Лобов подошел к задержанному, взглянул в глаза и невольно
отпрянул назад! Существо с такой кипящей нескрываемой злобой было
способно на все.
"...Наконец-то он схвачен. Сколько это сбережет человеческих
жизней", - подумал Алексей Петрович, а вслух сказал:
- Товарищ Волин! Дайте ему воды! Потом возьмите четырех
автоматчиков и отнесите его в машину. Спускайтесь пологим склоном и
будьте внимательны, помните, кого вы охраняете. Он способен на все, вы
обязаны доставить его живым.
- Есть! - коротко отчеканил Волин.
- Товарищ Щеглов! Товарищ Бойченко! - приказывал Лобов. - Ведите
ваших людей к метеопункту!
И Алексей Петрович первым побежал к обрыву. Метрах в трехстах от
метеопункта Лобов и его спутники услыхали донесшийся оттуда выстрел.
Лобов тревожно взглянул на шумно дышавшего за его спиной Щеглова,
выхватил из кобуры пистолет и ускорил бег.
Когда Лобов и его товарищи достигли метеопункта, их взорам
открылась неожиданная картина.
На крыльце лежал Кондор со связанными руками и ногами. Голова его
с всклокоченными седыми волосами металась по высокому порогу, сквозь
плотно сжатые зубы он цедил отвратительные ругательства. Из дверей
подвала доносился громкий голос Стогова. Вбежав туда, Алексей с трудом
различил в полутьме стоявшего у стены Булавина с высоко поднятыми
вверх руками, против него, направив в грудь академика еще дымившийся
после недавнего выстрела пистолет, в самой угрожающей позе застыл
профессор Стогов.
До Лобова долетело окончание фразы профессора:
- ...а я говорю: ни с места, предатель! Не то всю обойму всажу в
грудь!
Профессор Стогов был настолько поглощен новыми, необычными для
него обязанностями конвойного, что даже не особенно удивился, узнав
Лобова, увидев запыхавшихся от быстрого бега людей, точно он и
рассчитывал увидеть именно их, здесь, в эту минуту.

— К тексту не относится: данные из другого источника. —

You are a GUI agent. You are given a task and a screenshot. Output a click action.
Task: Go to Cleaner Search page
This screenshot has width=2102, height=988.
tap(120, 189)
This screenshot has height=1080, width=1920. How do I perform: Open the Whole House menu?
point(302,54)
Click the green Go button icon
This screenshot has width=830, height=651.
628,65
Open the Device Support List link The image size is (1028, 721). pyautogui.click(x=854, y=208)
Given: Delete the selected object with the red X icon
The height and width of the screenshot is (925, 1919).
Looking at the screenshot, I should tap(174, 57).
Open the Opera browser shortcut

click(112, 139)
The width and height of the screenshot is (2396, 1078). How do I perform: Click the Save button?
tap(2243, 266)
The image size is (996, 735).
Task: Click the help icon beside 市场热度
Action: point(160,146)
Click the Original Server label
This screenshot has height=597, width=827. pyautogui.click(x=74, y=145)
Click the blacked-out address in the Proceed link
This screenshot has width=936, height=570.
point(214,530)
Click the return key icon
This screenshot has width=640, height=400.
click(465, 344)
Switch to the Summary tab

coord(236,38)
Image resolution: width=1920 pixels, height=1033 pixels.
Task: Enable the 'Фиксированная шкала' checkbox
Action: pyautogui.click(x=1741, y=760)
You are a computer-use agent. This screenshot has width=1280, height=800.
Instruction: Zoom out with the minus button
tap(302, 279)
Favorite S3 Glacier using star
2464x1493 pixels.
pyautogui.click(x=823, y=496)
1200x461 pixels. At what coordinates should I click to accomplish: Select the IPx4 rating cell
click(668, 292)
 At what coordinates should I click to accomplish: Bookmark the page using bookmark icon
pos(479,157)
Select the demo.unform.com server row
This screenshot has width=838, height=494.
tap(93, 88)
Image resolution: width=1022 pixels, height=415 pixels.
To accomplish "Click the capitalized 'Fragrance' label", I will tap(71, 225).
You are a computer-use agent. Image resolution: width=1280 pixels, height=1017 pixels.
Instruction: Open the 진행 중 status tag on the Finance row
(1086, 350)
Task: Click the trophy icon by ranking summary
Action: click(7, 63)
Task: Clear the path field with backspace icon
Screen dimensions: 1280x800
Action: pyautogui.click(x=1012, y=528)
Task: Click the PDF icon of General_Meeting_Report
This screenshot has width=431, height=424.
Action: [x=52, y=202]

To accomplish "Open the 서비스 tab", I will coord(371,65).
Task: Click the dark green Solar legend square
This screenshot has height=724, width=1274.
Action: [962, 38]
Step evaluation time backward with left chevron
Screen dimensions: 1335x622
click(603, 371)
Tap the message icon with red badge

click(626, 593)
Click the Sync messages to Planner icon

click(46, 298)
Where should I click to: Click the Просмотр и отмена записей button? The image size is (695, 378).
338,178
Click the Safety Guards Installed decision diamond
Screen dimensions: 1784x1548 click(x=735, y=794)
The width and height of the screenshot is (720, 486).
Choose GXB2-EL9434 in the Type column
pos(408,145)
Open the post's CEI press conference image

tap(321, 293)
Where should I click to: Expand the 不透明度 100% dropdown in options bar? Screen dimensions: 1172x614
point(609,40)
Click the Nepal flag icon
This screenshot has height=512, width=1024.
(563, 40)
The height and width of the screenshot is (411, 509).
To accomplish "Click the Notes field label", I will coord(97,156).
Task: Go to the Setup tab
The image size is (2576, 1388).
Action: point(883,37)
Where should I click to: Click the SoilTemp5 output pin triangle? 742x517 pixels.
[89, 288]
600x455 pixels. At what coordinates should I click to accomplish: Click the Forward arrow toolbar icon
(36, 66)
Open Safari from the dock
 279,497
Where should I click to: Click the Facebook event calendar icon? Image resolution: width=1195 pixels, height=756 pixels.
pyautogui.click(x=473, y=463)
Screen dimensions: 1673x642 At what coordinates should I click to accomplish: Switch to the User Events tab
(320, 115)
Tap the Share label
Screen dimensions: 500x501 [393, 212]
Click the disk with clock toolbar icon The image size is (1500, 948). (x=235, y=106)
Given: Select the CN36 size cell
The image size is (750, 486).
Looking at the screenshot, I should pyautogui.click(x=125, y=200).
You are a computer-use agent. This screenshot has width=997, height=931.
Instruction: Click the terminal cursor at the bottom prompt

Едва кивнув в ответ на приветствие Лобова, стоя к нему
вполоборота, так и не отводя пистолета от груди громко возражавшего
академика, Стогов быстро заговорил:
- Алексей Петрович, я задержал предателя, академика Булавина. Он
смалодушничал перед врагом и давал советы по уничтожению строящейся у
нас термоядерной электростанции. Во имя объективности я должен вам
сообщить, что сегодня академик Булавин, который в благодарность за
совершенное им предательство пользовался здесь большей, нежели я,
свободой, обезоружил и связал вот этого иностранного агента по кличке
"Кондор". - Стогов имел в виду лежавшего на крыльце связанного
старика, - а затем пришел освободить меня от кандалов, в которых здесь
меня держали. Тем не менее, памятуя о его беспримерном для советского
ученого предательстве и будучи глубоко возмущен им, я изловчился,
нанес ему сзади удар, обезоружил и теперь рад отдать этого презренного
труса, которому нет места в рядах советских ученых, в руки правосудия
для справедливого возмездия.
Лобов с трудом сохранял серьезность во время речи Стогова, из
которой стало ясно все, что произошло в этом домике за последний час.